A general view of the Intermediate People's Court of Dalian, where the trial for Robert Lloyd Schellenberg, a Canadian citizen on drug smuggling charges, will be held, in Liaoning province, China, Jan. 14, 2019.

A Chinese court has sentenced a Canadian man to death on drug trafficking charges, leading Canadian Prime Minister Justin Trudeau to accuse China of using the death penalty arbitrarily.

The Chinese court in the northeast city of Dailian retried Robert Lloyd Schellenberg, who was initially given a 15-year sentence for drug trafficking. The court ruled Monday during the one-day retrial that the original sentence was too lenient, and sentenced Schellenberg to death by execution.

The court accused him of conspiring with others to smuggle over 200 kg of methamphetamine from China to Australia in 2014.

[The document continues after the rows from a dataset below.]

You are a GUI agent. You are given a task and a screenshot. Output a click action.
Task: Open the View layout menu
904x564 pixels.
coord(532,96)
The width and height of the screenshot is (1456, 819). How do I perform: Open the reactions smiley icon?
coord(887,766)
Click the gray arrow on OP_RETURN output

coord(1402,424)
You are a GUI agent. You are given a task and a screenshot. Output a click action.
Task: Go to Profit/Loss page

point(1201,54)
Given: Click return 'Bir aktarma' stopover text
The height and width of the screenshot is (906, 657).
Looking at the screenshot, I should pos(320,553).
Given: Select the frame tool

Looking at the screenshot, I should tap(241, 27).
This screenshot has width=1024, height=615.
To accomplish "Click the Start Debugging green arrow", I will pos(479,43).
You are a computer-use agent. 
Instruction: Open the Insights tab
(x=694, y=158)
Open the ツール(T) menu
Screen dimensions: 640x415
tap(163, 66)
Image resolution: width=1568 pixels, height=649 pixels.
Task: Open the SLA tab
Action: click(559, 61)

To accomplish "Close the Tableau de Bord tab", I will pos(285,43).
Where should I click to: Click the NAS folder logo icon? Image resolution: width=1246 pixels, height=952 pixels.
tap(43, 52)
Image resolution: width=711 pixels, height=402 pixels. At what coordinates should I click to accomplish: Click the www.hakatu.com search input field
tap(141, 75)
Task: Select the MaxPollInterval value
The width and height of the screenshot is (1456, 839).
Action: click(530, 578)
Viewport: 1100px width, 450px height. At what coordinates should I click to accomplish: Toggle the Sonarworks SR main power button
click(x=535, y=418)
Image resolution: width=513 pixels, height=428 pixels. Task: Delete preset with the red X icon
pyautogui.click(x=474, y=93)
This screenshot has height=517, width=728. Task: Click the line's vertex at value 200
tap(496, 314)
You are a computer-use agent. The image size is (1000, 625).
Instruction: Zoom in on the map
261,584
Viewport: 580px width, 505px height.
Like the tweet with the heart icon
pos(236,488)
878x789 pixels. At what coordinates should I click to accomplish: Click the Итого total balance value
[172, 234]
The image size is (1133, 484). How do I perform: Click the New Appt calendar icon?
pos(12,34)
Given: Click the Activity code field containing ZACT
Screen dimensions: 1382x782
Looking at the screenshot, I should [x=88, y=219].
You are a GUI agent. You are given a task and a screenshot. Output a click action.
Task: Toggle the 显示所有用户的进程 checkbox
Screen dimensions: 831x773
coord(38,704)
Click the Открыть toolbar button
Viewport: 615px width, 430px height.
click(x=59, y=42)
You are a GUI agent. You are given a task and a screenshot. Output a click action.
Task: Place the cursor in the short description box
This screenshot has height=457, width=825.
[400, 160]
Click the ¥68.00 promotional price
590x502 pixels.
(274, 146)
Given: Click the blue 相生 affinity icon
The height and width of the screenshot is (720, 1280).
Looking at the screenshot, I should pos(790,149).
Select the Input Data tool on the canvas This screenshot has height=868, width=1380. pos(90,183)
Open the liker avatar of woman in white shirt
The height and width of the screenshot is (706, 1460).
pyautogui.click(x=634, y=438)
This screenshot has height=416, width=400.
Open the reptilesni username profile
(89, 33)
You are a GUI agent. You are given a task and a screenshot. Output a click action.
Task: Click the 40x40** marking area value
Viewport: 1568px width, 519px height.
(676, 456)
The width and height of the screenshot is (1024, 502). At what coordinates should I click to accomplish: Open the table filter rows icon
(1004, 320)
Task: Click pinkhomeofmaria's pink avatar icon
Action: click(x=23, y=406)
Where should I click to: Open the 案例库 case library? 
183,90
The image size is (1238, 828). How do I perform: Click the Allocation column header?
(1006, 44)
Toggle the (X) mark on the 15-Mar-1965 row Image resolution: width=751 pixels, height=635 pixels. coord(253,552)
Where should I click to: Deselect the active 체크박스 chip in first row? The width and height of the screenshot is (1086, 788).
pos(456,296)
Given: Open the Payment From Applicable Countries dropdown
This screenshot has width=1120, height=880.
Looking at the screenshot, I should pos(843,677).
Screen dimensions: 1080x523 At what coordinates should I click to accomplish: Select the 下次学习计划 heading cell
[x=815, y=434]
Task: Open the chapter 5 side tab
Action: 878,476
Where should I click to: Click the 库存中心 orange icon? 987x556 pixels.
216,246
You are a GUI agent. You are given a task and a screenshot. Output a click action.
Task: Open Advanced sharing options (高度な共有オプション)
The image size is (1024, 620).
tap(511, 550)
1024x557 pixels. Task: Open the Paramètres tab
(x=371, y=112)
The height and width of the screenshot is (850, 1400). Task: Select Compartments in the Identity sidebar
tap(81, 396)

Trudeau told reporters in Ottawa Monday that "It is of extreme concern to us as a government, as it should be to all our international friends and allies, that China has chosen to begin to arbitrarily apply a death penalty."

The ruling is likely to increase already heightened tensions between the two countries following the recent arrest of a senior Chinese executive in Canada, and China's subsequent detention of two Canadians on national security charges.

Meng Wanzhou, chief financial officer for Huawei, was arrested in Vancouver on Dec. 1 on behalf of the United States, which is seeking her extradition over alleged violations of U.S. trade sanctions on Iran.

China has denounced her arrest and warned of unspecified consequences.

Beijing has not tied the arrest of the two Canadians to Meng's detention, but Western diplomats said the move appears to be retaliatory.

Schellenberg has denied the charges against him. His lawyer, Zhang Dongshuo, said he would likely appeal the sentence. Zhang said that prosecutors did not introduce new evidence during Monday's trial to justify a heavier sentence.

In recent years, China has executed citizens from several foreign countries, including Britain, Japan and the Philippines, following convictions on drug charges.